> [Records to process]
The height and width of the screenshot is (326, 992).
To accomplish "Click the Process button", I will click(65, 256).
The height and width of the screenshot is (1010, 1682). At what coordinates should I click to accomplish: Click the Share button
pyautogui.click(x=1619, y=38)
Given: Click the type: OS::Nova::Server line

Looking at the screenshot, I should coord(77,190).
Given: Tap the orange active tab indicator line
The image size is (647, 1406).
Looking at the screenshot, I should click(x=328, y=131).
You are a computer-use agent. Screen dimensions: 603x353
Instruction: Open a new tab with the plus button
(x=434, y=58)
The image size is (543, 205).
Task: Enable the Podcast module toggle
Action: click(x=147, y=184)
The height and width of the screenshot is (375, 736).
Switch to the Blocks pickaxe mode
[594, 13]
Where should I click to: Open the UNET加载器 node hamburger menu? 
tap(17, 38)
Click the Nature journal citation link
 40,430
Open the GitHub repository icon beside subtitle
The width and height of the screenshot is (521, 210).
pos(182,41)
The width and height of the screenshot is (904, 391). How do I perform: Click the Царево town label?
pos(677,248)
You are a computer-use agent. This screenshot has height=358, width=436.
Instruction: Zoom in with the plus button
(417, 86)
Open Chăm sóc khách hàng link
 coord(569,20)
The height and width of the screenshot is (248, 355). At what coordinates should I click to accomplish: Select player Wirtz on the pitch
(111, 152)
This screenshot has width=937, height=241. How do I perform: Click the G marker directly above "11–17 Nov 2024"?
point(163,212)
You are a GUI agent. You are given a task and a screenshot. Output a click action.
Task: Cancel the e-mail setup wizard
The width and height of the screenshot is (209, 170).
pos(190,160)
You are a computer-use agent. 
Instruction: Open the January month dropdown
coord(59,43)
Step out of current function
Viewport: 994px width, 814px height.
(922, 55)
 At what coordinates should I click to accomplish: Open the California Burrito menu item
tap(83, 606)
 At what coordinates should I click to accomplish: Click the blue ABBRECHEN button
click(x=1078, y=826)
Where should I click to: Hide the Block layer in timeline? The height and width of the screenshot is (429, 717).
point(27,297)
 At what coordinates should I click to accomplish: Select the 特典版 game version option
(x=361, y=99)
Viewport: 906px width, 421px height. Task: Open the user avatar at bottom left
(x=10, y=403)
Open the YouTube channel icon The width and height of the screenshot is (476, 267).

> [Required work]
When you answer, return each line of the material exactly as it was written.

> [Expected output]
The height and width of the screenshot is (326, 992).
To accomplish "Click the Process button", I will click(65, 256).
The height and width of the screenshot is (1010, 1682). At what coordinates should I click to accomplish: Click the Share button
pyautogui.click(x=1619, y=38)
Given: Click the type: OS::Nova::Server line

Looking at the screenshot, I should coord(77,190).
Given: Tap the orange active tab indicator line
The image size is (647, 1406).
Looking at the screenshot, I should click(x=328, y=131).
You are a computer-use agent. Screen dimensions: 603x353
Instruction: Open a new tab with the plus button
(x=434, y=58)
The image size is (543, 205).
Task: Enable the Podcast module toggle
Action: click(x=147, y=184)
The height and width of the screenshot is (375, 736).
Switch to the Blocks pickaxe mode
[594, 13]
Where should I click to: Open the UNET加载器 node hamburger menu? 
tap(17, 38)
Click the Nature journal citation link
 40,430
Open the GitHub repository icon beside subtitle
The width and height of the screenshot is (521, 210).
pos(182,41)
The width and height of the screenshot is (904, 391). How do I perform: Click the Царево town label?
pos(677,248)
You are a computer-use agent. This screenshot has height=358, width=436.
Instruction: Zoom in with the plus button
(417, 86)
Open Chăm sóc khách hàng link
 coord(569,20)
The height and width of the screenshot is (248, 355). At what coordinates should I click to accomplish: Select player Wirtz on the pitch
(111, 152)
This screenshot has width=937, height=241. How do I perform: Click the G marker directly above "11–17 Nov 2024"?
point(163,212)
You are a GUI agent. You are given a task and a screenshot. Output a click action.
Task: Cancel the e-mail setup wizard
The width and height of the screenshot is (209, 170).
pos(190,160)
You are a computer-use agent. 
Instruction: Open the January month dropdown
coord(59,43)
Step out of current function
Viewport: 994px width, 814px height.
(922, 55)
 At what coordinates should I click to accomplish: Open the California Burrito menu item
tap(83, 606)
 At what coordinates should I click to accomplish: Click the blue ABBRECHEN button
click(x=1078, y=826)
Where should I click to: Hide the Block layer in timeline? The height and width of the screenshot is (429, 717).
point(27,297)
 At what coordinates should I click to accomplish: Select the 特典版 game version option
(x=361, y=99)
Viewport: 906px width, 421px height. Task: Open the user avatar at bottom left
(x=10, y=403)
Open the YouTube channel icon The width and height of the screenshot is (476, 267).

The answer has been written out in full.